The map I will present today represents two important advances over the previous map I left in Damascus: (1) it removes Israeli forces from Mount Hermon and would replace them with the UN; and (2) it would return to Syria two slices of territory behind the 1967 line, which Assad can make much of politically. The key issue remains the line of disengagement—and the agreement is likely to be made or broken on: (A) Israel’s willingness to give up all of Kuneitra with perhaps a one kilometer UN buffer zone around it separating Syrians and Israelis; and (B) Syrian willingness to agree to continued Israeli control of three major hills west of Kuneitra.

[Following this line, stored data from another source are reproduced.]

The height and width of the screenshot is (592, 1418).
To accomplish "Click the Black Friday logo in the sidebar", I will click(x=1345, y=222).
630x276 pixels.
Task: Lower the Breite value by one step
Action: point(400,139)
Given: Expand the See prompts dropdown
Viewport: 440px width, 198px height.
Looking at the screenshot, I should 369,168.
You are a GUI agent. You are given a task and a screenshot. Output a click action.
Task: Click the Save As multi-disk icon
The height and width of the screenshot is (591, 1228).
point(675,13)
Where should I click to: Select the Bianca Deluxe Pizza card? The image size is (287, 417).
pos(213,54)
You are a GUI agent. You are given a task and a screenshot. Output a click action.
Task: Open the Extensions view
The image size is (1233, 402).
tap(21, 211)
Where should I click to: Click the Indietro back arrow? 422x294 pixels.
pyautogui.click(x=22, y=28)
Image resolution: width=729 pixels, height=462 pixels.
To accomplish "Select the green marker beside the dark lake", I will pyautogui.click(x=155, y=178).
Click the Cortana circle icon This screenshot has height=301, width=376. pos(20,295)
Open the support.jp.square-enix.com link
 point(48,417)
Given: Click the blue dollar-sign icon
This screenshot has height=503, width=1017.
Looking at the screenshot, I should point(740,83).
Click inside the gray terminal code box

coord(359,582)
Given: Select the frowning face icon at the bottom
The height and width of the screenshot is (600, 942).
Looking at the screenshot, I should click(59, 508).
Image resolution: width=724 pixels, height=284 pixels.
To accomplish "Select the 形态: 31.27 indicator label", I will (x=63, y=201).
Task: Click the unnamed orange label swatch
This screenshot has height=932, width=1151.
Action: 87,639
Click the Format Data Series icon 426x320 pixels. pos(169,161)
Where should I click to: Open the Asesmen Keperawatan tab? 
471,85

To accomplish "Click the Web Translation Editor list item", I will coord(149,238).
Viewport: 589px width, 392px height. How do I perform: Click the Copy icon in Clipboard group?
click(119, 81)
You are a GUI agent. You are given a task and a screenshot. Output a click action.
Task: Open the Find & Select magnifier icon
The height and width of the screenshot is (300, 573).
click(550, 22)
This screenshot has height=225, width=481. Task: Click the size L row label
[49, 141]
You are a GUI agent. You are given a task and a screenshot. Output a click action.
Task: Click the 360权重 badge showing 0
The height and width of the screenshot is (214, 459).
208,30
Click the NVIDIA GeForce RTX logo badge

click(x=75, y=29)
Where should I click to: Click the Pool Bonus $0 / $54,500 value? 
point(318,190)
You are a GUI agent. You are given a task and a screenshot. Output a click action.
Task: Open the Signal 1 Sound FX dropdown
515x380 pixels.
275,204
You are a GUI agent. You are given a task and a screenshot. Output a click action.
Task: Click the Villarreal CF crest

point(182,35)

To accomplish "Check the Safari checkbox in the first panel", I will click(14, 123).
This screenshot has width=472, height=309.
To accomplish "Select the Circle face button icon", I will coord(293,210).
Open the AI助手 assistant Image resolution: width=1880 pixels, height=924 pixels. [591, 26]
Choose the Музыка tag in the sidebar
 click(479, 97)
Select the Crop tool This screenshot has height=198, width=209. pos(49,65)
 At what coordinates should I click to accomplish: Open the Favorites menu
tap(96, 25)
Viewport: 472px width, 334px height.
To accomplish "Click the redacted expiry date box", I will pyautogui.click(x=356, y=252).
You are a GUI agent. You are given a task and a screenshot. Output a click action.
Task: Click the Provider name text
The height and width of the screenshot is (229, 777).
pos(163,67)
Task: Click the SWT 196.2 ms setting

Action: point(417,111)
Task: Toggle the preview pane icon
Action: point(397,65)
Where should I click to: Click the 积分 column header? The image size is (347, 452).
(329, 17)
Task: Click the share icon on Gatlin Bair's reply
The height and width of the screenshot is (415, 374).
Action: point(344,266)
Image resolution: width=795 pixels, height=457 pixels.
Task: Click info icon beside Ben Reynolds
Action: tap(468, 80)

Internally in Israel, it is now likely that Rabin will be able to form a government by the end of this week. Internally in Syria, Assad seems to be preparing the groundwork for an agreement. He is, of course, still an uncertainty, and the prospect of an agreement will be much clearer by tonight.

End text.

Warm regards.

  1. Source: National Archives, Nixon Presidential Materials, NSC Files, Kissinger Office Files, Box 45, HAK Trip Files, Middle East, HAKTO 1–179, April 28–May 31, 1974. Secret; Sensitive; Immediate.
  2. For the meeting with Meir and key Cabinet members, see footnote 4, Document 52. Kissinger met with Dayan and the Israeli negotiating team on May 11 from 9:15 until 11:10 p.m. at the Prime Minister’s office in Jerusalem. (Memorandum of conversation; Library of Congress, Manuscript Division, Kissinger Papers, CL 343, Department of State Memcons, External, May 1974, Folder 1)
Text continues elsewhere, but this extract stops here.